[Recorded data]
+---+
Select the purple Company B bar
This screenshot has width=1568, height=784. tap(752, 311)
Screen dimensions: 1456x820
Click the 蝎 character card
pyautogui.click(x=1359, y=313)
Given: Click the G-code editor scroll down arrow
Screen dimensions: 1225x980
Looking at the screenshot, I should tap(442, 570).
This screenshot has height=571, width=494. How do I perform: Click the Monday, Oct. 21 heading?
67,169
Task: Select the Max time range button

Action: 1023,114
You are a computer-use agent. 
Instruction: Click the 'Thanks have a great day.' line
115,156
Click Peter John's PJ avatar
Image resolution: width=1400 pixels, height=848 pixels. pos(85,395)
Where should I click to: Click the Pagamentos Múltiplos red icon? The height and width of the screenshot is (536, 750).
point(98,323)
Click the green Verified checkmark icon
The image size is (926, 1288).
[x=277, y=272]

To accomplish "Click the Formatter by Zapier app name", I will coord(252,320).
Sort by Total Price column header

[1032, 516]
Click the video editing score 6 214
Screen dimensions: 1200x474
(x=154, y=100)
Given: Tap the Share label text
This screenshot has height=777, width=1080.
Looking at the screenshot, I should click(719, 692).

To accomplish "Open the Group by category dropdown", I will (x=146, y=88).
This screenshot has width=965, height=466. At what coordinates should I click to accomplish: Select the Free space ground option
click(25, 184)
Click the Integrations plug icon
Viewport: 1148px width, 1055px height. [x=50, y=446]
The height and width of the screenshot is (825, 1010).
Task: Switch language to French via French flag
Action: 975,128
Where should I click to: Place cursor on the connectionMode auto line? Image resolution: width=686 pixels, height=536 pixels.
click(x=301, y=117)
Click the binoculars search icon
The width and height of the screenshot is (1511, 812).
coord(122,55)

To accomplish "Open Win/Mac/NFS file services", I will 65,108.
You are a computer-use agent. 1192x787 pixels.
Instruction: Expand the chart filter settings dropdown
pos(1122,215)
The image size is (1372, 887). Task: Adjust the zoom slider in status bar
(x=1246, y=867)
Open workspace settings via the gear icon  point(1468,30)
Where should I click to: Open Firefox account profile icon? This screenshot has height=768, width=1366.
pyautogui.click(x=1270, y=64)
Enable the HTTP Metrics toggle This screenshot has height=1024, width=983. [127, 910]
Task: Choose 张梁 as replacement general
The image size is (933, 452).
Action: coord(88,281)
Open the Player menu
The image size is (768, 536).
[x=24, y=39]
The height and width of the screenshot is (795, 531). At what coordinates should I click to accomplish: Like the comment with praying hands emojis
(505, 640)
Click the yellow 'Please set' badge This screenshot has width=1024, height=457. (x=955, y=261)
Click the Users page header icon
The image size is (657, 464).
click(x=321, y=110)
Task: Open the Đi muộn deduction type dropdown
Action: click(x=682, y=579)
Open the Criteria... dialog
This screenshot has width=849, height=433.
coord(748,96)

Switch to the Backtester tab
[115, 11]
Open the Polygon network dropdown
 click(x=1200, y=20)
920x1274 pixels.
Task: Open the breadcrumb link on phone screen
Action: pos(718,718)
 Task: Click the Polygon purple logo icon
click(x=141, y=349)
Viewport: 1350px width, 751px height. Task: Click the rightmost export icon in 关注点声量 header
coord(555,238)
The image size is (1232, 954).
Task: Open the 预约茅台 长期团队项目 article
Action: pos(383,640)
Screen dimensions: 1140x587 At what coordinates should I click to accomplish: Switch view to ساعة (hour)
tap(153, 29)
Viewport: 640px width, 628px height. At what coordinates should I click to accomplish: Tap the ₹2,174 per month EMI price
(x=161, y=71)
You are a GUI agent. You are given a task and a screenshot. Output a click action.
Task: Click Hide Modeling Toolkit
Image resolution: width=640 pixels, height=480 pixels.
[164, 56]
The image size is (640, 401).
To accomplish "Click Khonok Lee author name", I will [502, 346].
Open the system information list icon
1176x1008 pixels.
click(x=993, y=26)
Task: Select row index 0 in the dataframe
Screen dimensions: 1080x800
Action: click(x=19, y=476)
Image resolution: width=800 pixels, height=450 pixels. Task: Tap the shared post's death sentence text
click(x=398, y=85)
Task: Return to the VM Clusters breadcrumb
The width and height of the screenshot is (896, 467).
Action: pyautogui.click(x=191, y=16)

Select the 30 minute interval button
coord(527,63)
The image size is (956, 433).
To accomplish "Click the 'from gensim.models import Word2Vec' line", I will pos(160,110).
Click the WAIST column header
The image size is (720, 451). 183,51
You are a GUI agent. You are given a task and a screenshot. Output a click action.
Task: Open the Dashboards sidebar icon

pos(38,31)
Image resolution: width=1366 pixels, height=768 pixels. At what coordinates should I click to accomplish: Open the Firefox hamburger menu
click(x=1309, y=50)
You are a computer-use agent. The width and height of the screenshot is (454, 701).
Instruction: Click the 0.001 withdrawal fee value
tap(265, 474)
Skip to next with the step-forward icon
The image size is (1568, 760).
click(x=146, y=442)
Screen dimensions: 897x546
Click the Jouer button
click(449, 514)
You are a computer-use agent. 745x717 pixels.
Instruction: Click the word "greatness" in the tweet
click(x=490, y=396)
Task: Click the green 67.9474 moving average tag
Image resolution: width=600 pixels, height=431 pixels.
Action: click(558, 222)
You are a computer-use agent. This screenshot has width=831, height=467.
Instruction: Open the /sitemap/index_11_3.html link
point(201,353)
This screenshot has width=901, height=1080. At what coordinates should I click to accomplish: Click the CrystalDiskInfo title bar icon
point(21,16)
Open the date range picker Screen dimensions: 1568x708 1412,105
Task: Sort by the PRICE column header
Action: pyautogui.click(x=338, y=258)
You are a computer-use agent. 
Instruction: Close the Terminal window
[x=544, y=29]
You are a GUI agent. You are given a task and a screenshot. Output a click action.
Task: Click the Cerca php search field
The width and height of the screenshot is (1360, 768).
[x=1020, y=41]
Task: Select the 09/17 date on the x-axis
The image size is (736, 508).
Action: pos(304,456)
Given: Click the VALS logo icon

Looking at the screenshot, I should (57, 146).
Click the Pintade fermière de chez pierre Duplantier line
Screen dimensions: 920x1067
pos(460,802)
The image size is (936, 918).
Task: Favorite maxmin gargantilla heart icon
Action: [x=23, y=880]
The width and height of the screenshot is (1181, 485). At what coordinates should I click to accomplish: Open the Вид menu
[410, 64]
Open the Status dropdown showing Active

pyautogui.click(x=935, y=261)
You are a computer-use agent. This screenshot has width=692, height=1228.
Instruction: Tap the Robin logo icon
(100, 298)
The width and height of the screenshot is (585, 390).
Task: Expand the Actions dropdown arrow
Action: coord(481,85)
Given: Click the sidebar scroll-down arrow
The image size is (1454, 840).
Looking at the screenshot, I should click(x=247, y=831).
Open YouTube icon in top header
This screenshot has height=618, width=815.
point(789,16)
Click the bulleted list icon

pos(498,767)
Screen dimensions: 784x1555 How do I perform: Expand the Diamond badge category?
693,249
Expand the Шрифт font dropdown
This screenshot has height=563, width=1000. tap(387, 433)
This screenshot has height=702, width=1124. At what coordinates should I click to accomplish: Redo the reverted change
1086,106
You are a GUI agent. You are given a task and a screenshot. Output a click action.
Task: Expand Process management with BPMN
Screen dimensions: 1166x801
+---+
## Your task
Return what is listed above, exactly and completely.

## Written response
Select the purple Company B bar
This screenshot has width=1568, height=784. tap(752, 311)
Screen dimensions: 1456x820
Click the 蝎 character card
pyautogui.click(x=1359, y=313)
Given: Click the G-code editor scroll down arrow
Screen dimensions: 1225x980
Looking at the screenshot, I should tap(442, 570).
This screenshot has height=571, width=494. How do I perform: Click the Monday, Oct. 21 heading?
67,169
Task: Select the Max time range button

Action: 1023,114
You are a computer-use agent. 
Instruction: Click the 'Thanks have a great day.' line
115,156
Click Peter John's PJ avatar
Image resolution: width=1400 pixels, height=848 pixels. pos(85,395)
Where should I click to: Click the Pagamentos Múltiplos red icon? The height and width of the screenshot is (536, 750).
point(98,323)
Click the green Verified checkmark icon
The image size is (926, 1288).
[x=277, y=272]

To accomplish "Click the Formatter by Zapier app name", I will coord(252,320).
Sort by Total Price column header

[1032, 516]
Click the video editing score 6 214
Screen dimensions: 1200x474
(x=154, y=100)
Given: Tap the Share label text
This screenshot has height=777, width=1080.
Looking at the screenshot, I should click(719, 692).

To accomplish "Open the Group by category dropdown", I will (x=146, y=88).
This screenshot has width=965, height=466. At what coordinates should I click to accomplish: Select the Free space ground option
click(25, 184)
Click the Integrations plug icon
Viewport: 1148px width, 1055px height. [x=50, y=446]
The height and width of the screenshot is (825, 1010).
Task: Switch language to French via French flag
Action: 975,128
Where should I click to: Place cursor on the connectionMode auto line? Image resolution: width=686 pixels, height=536 pixels.
click(x=301, y=117)
Click the binoculars search icon
The width and height of the screenshot is (1511, 812).
coord(122,55)

To accomplish "Open Win/Mac/NFS file services", I will 65,108.
You are a computer-use agent. 1192x787 pixels.
Instruction: Expand the chart filter settings dropdown
pos(1122,215)
The image size is (1372, 887). Task: Adjust the zoom slider in status bar
(x=1246, y=867)
Open workspace settings via the gear icon  point(1468,30)
Where should I click to: Open Firefox account profile icon? This screenshot has height=768, width=1366.
pyautogui.click(x=1270, y=64)
Enable the HTTP Metrics toggle This screenshot has height=1024, width=983. [127, 910]
Task: Choose 张梁 as replacement general
The image size is (933, 452).
Action: coord(88,281)
Open the Player menu
The image size is (768, 536).
[x=24, y=39]
The height and width of the screenshot is (795, 531). At what coordinates should I click to accomplish: Like the comment with praying hands emojis
(505, 640)
Click the yellow 'Please set' badge This screenshot has width=1024, height=457. (x=955, y=261)
Click the Users page header icon
The image size is (657, 464).
click(x=321, y=110)
Task: Open the Đi muộn deduction type dropdown
Action: click(x=682, y=579)
Open the Criteria... dialog
This screenshot has width=849, height=433.
coord(748,96)

Switch to the Backtester tab
[115, 11]
Open the Polygon network dropdown
 click(x=1200, y=20)
920x1274 pixels.
Task: Open the breadcrumb link on phone screen
Action: pos(718,718)
 Task: Click the Polygon purple logo icon
click(x=141, y=349)
Viewport: 1350px width, 751px height. Task: Click the rightmost export icon in 关注点声量 header
coord(555,238)
The image size is (1232, 954).
Task: Open the 预约茅台 长期团队项目 article
Action: pos(383,640)
Screen dimensions: 1140x587 At what coordinates should I click to accomplish: Switch view to ساعة (hour)
tap(153, 29)
Viewport: 640px width, 628px height. At what coordinates should I click to accomplish: Tap the ₹2,174 per month EMI price
(x=161, y=71)
You are a GUI agent. You are given a task and a screenshot. Output a click action.
Task: Click Hide Modeling Toolkit
Image resolution: width=640 pixels, height=480 pixels.
[164, 56]
The image size is (640, 401).
To accomplish "Click Khonok Lee author name", I will [502, 346].
Open the system information list icon
1176x1008 pixels.
click(x=993, y=26)
Task: Select row index 0 in the dataframe
Screen dimensions: 1080x800
Action: click(x=19, y=476)
Image resolution: width=800 pixels, height=450 pixels. Task: Tap the shared post's death sentence text
click(x=398, y=85)
Task: Return to the VM Clusters breadcrumb
The width and height of the screenshot is (896, 467).
Action: pyautogui.click(x=191, y=16)

Select the 30 minute interval button
coord(527,63)
The image size is (956, 433).
To accomplish "Click the 'from gensim.models import Word2Vec' line", I will pos(160,110).
Click the WAIST column header
The image size is (720, 451). 183,51
You are a GUI agent. You are given a task and a screenshot. Output a click action.
Task: Open the Dashboards sidebar icon

pos(38,31)
Image resolution: width=1366 pixels, height=768 pixels. At what coordinates should I click to accomplish: Open the Firefox hamburger menu
click(x=1309, y=50)
You are a computer-use agent. The width and height of the screenshot is (454, 701).
Instruction: Click the 0.001 withdrawal fee value
tap(265, 474)
Skip to next with the step-forward icon
The image size is (1568, 760).
click(x=146, y=442)
Screen dimensions: 897x546
Click the Jouer button
click(449, 514)
You are a computer-use agent. 745x717 pixels.
Instruction: Click the word "greatness" in the tweet
click(x=490, y=396)
Task: Click the green 67.9474 moving average tag
Image resolution: width=600 pixels, height=431 pixels.
Action: click(558, 222)
You are a computer-use agent. This screenshot has width=831, height=467.
Instruction: Open the /sitemap/index_11_3.html link
point(201,353)
This screenshot has width=901, height=1080. At what coordinates should I click to accomplish: Click the CrystalDiskInfo title bar icon
point(21,16)
Open the date range picker Screen dimensions: 1568x708 1412,105
Task: Sort by the PRICE column header
Action: pyautogui.click(x=338, y=258)
You are a computer-use agent. 
Instruction: Close the Terminal window
[x=544, y=29]
You are a GUI agent. You are given a task and a screenshot. Output a click action.
Task: Click the Cerca php search field
The width and height of the screenshot is (1360, 768).
[x=1020, y=41]
Task: Select the 09/17 date on the x-axis
The image size is (736, 508).
Action: pos(304,456)
Given: Click the VALS logo icon

Looking at the screenshot, I should (57, 146).
Click the Pintade fermière de chez pierre Duplantier line
Screen dimensions: 920x1067
pos(460,802)
The image size is (936, 918).
Task: Favorite maxmin gargantilla heart icon
Action: [x=23, y=880]
The width and height of the screenshot is (1181, 485). At what coordinates should I click to accomplish: Open the Вид menu
[410, 64]
Open the Status dropdown showing Active

pyautogui.click(x=935, y=261)
You are a computer-use agent. This screenshot has width=692, height=1228.
Instruction: Tap the Robin logo icon
(100, 298)
The width and height of the screenshot is (585, 390).
Task: Expand the Actions dropdown arrow
Action: coord(481,85)
Given: Click the sidebar scroll-down arrow
The image size is (1454, 840).
Looking at the screenshot, I should click(x=247, y=831).
Open YouTube icon in top header
This screenshot has height=618, width=815.
point(789,16)
Click the bulleted list icon

pos(498,767)
Screen dimensions: 784x1555 How do I perform: Expand the Diamond badge category?
693,249
Expand the Шрифт font dropdown
This screenshot has height=563, width=1000. tap(387, 433)
This screenshot has height=702, width=1124. At what coordinates should I click to accomplish: Redo the reverted change
1086,106
You are a GUI agent. You are given a task and a screenshot. Output a click action.
Task: Expand Process management with BPMN
Screen dimensions: 1166x801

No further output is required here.